REQUIREMENTS: Reproduce the lines word for word, beginning at the line that contains "Show previous Hungary" and continuing through the last line, leaving out the pictures.

TASK INPUTS:
-- begin --

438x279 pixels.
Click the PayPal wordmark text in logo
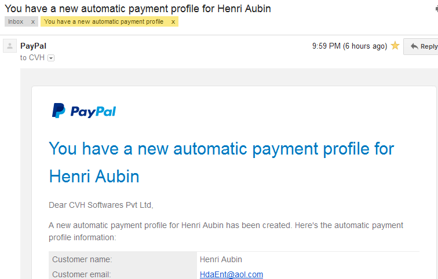point(93,112)
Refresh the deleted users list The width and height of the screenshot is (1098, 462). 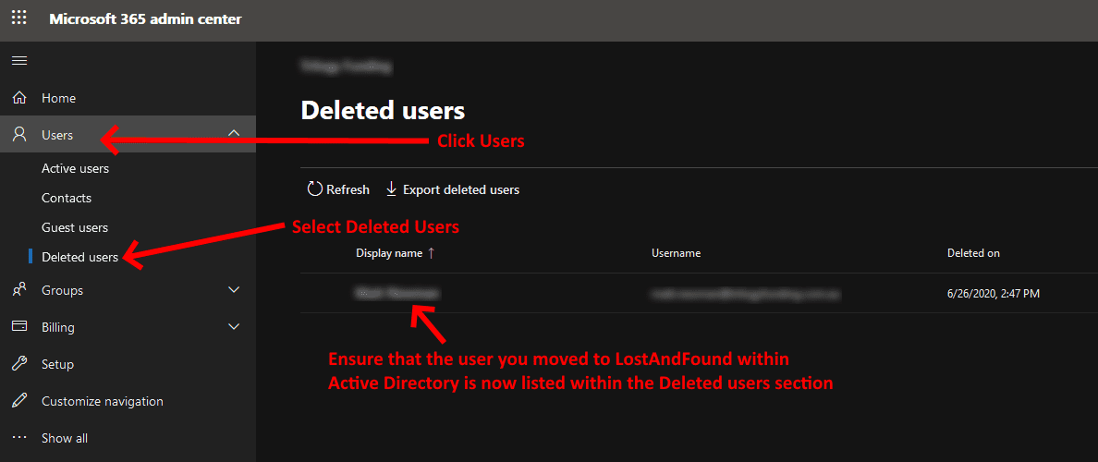(338, 189)
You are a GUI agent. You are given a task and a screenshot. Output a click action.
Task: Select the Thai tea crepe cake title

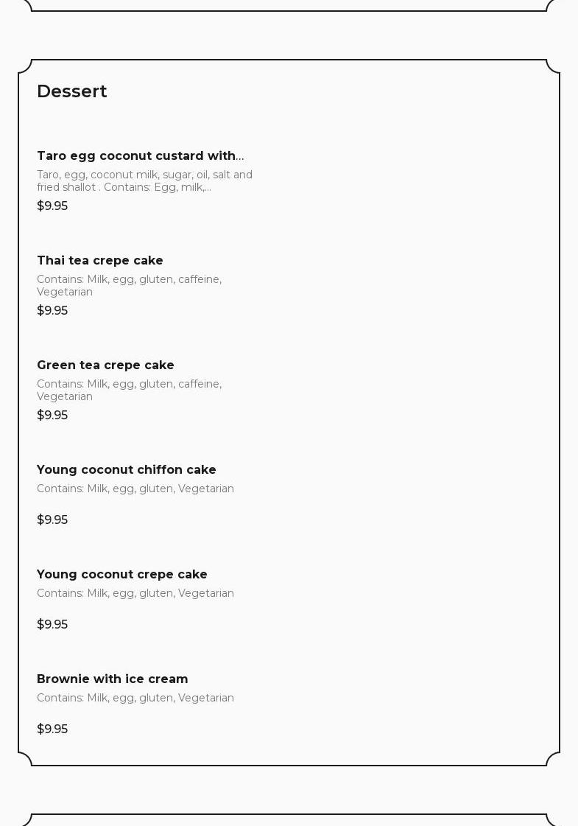(x=100, y=261)
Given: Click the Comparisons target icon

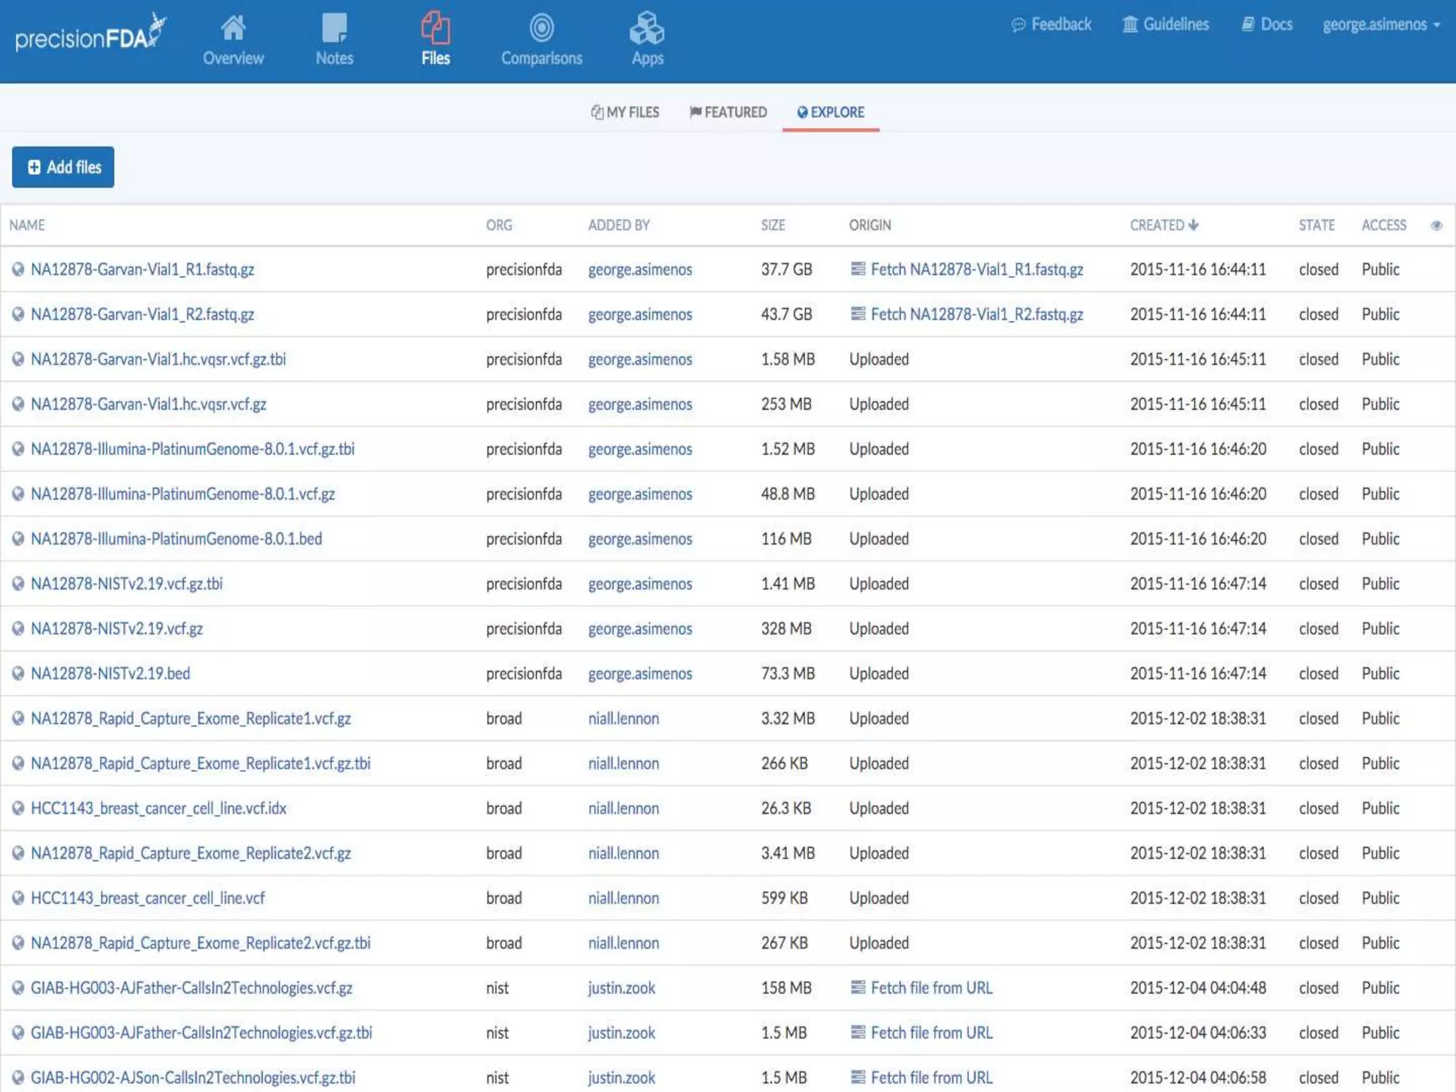Looking at the screenshot, I should tap(541, 28).

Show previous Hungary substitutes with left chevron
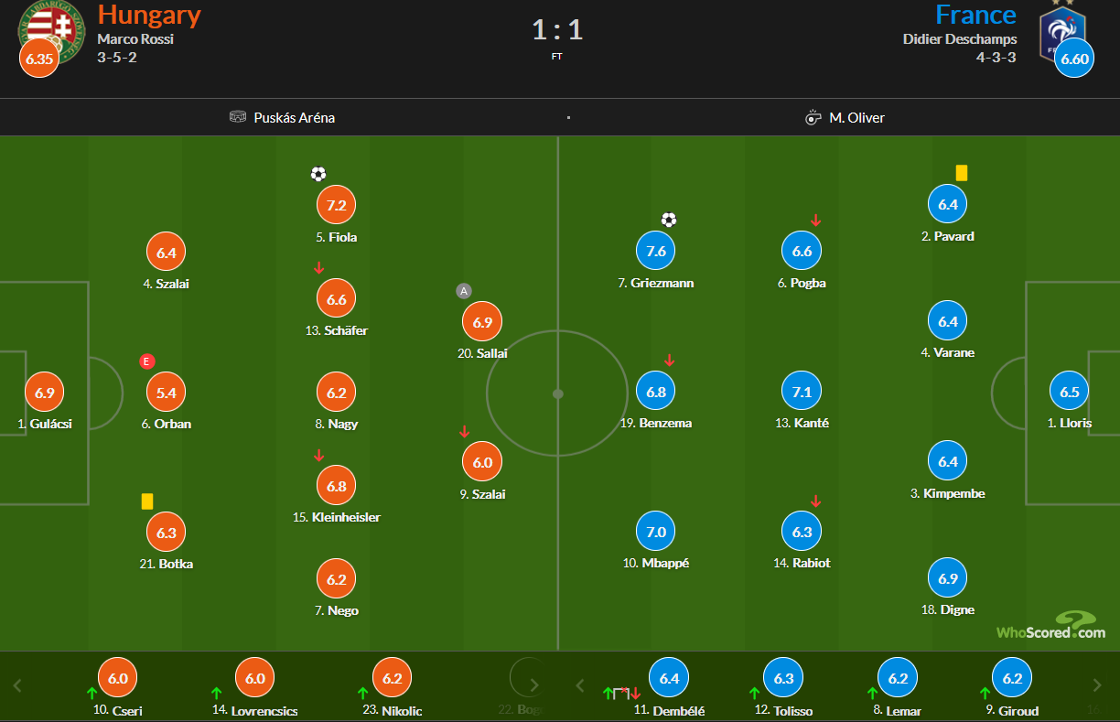pos(17,685)
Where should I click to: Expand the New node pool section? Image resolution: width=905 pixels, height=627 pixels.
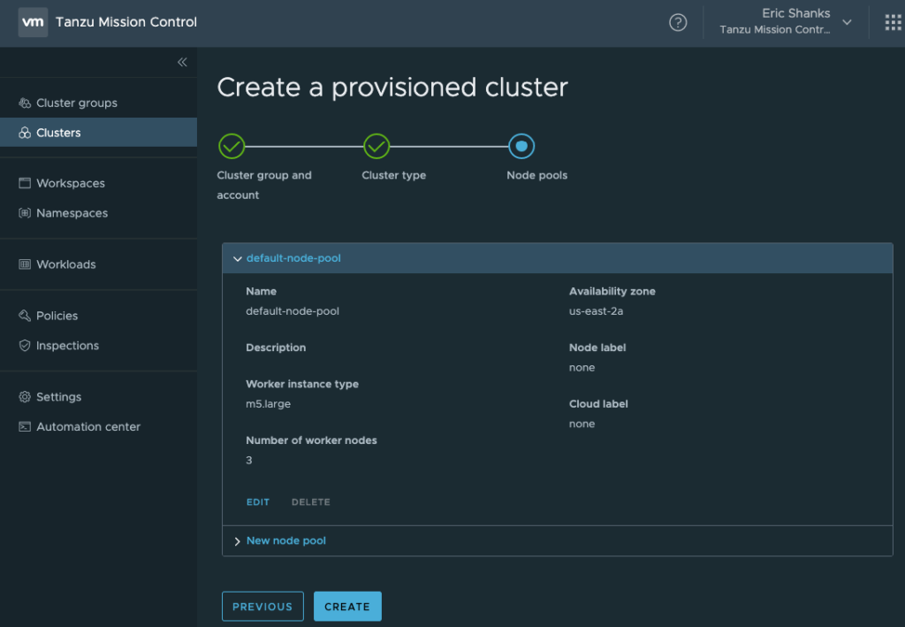[237, 541]

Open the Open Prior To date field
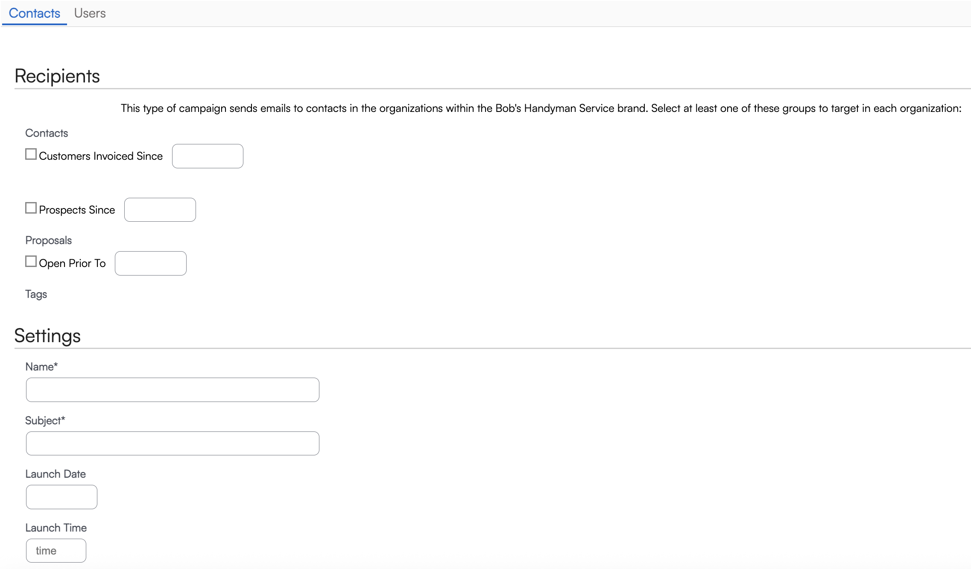pos(150,263)
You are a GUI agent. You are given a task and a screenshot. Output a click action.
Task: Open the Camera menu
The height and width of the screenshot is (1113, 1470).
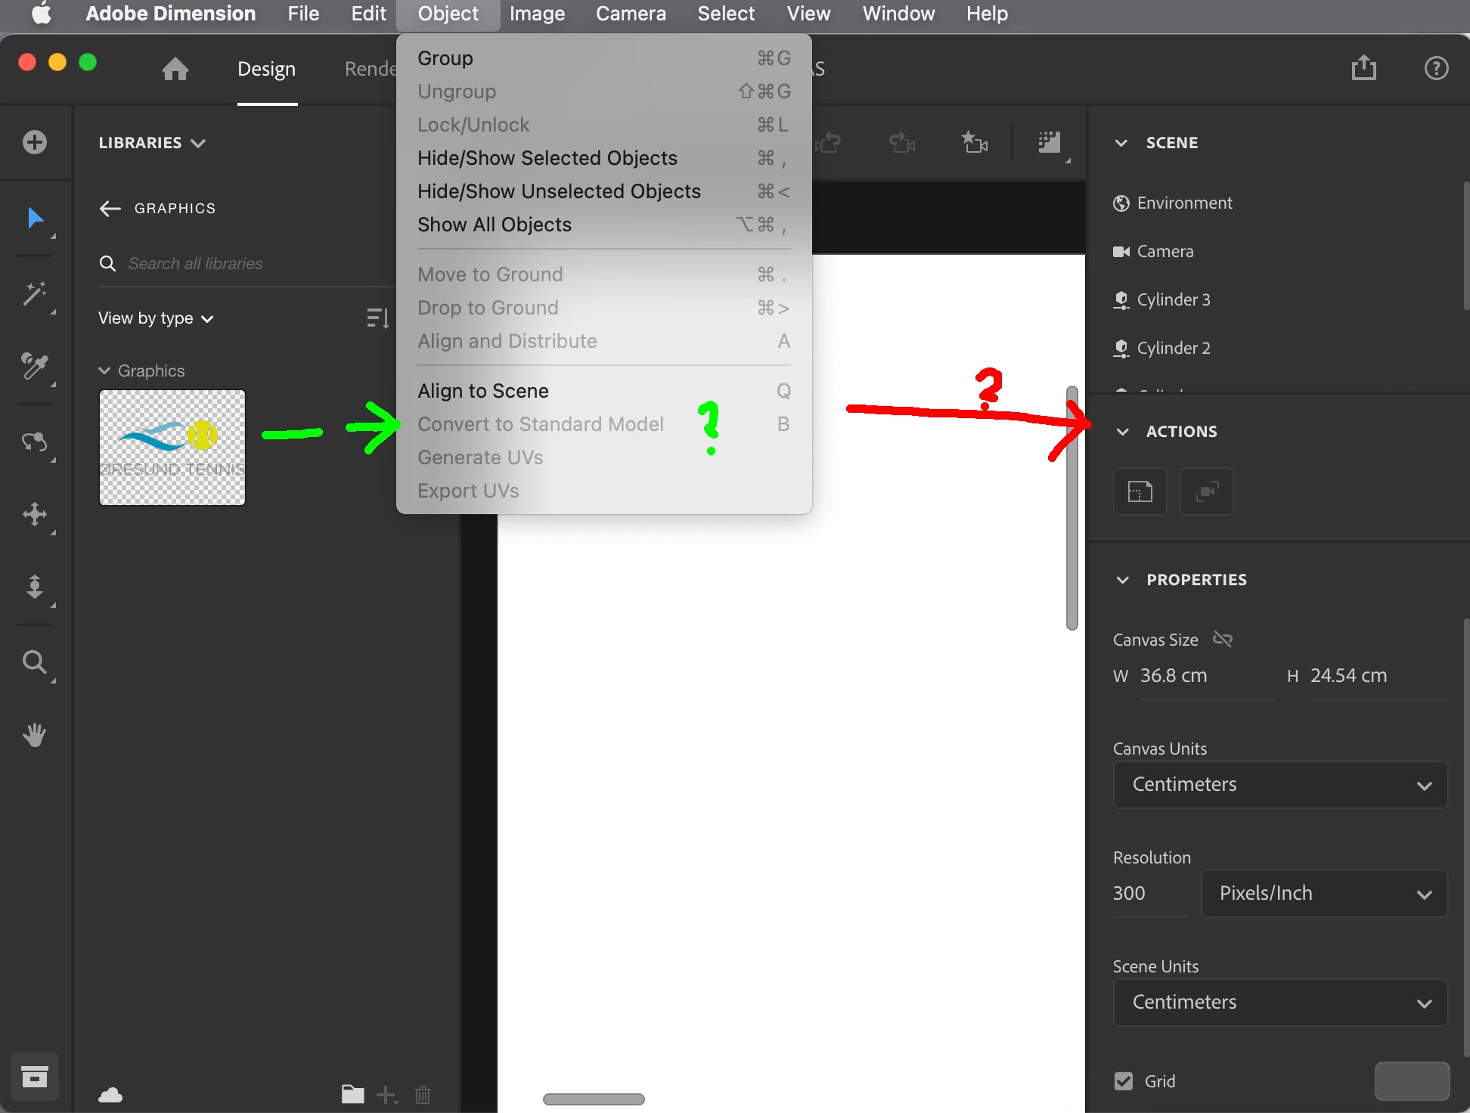coord(630,14)
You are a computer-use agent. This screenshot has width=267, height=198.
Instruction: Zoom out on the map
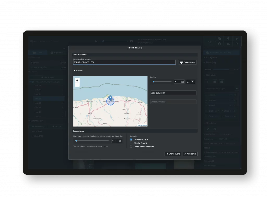tap(77, 85)
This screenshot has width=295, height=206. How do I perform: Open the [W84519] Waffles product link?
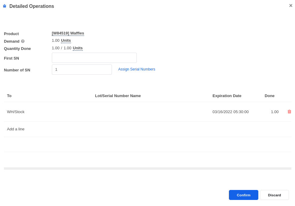[68, 33]
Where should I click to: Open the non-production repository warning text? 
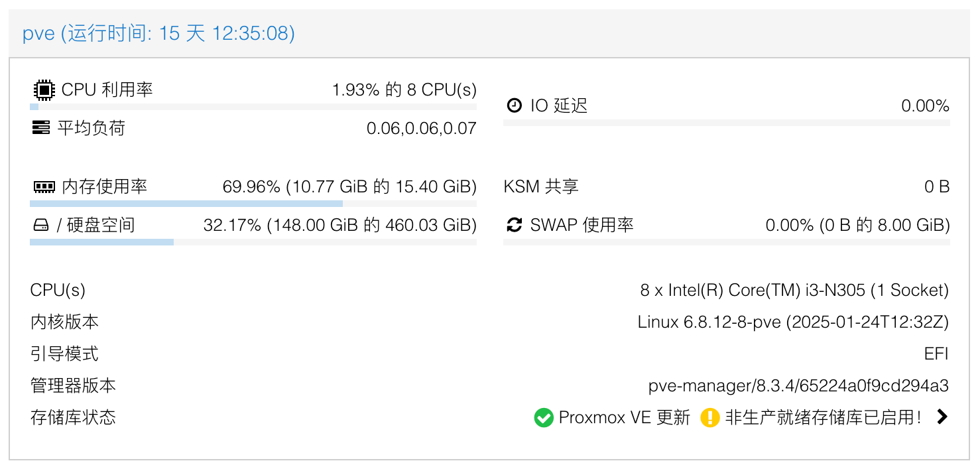[824, 417]
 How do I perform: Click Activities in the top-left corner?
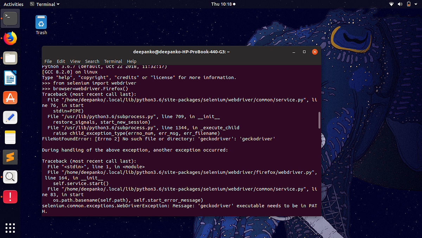tap(13, 4)
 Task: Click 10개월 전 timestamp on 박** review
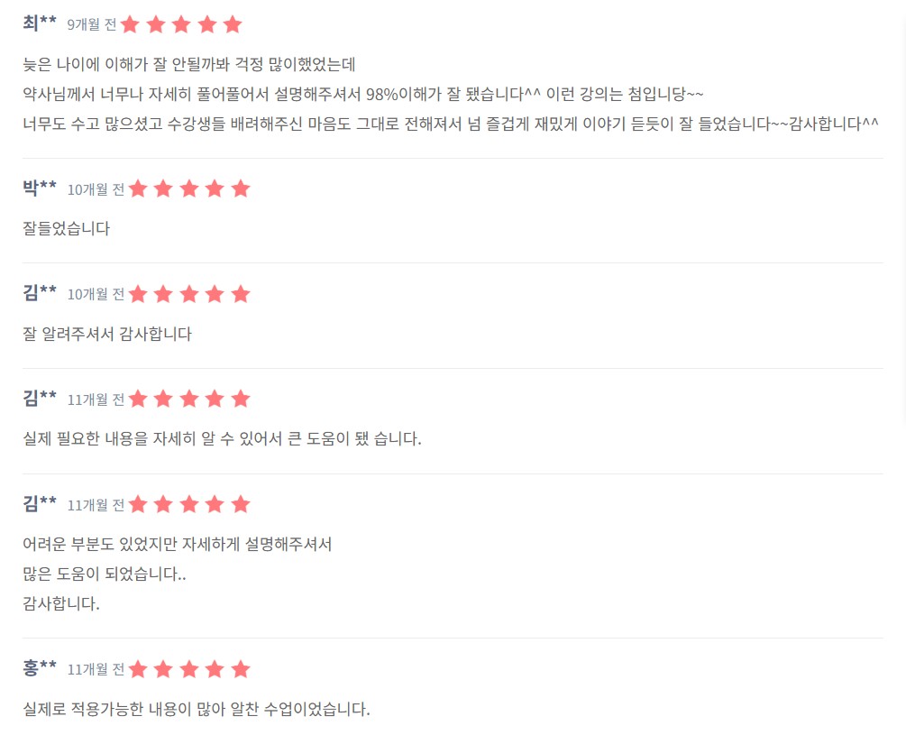coord(96,189)
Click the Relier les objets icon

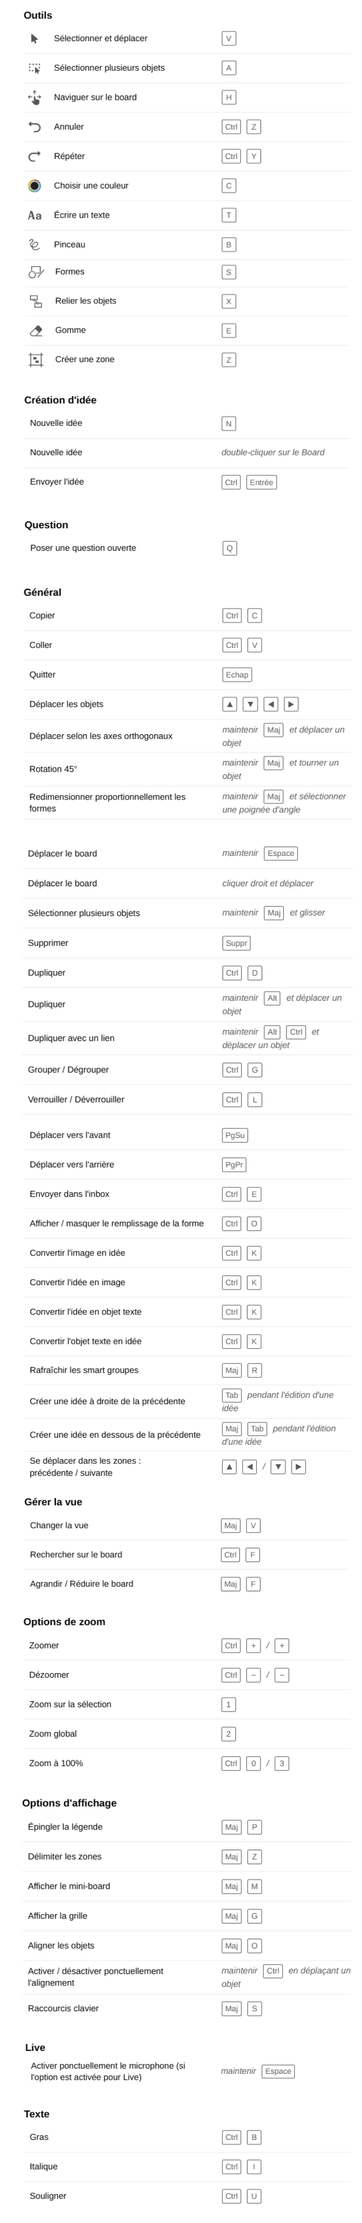tap(36, 301)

-- end --

WORKED ANSWER:
Show previous Hungary substitutes with left chevron
pos(17,685)
Where should I click to: Expand the New node pool section? Image resolution: width=905 pixels, height=627 pixels.
[237, 541]

Open the Open Prior To date field
pos(150,263)
You are a GUI agent. You are given a task and a screenshot. Output a click action.
Task: Open the Camera menu
The height and width of the screenshot is (1113, 1470).
coord(630,14)
You are a computer-use agent. This screenshot has width=267, height=198.
Instruction: Zoom out on the map
tap(77, 85)
This screenshot has width=295, height=206. How do I perform: Open the [W84519] Waffles product link?
[68, 33]
Where should I click to: Open the non-production repository warning text? 
[824, 417]
 How do I perform: Click Activities in the top-left corner?
tap(13, 4)
 Task: Click 10개월 전 timestamp on 박** review
coord(96,189)
Click the Relier les objets icon

tap(36, 301)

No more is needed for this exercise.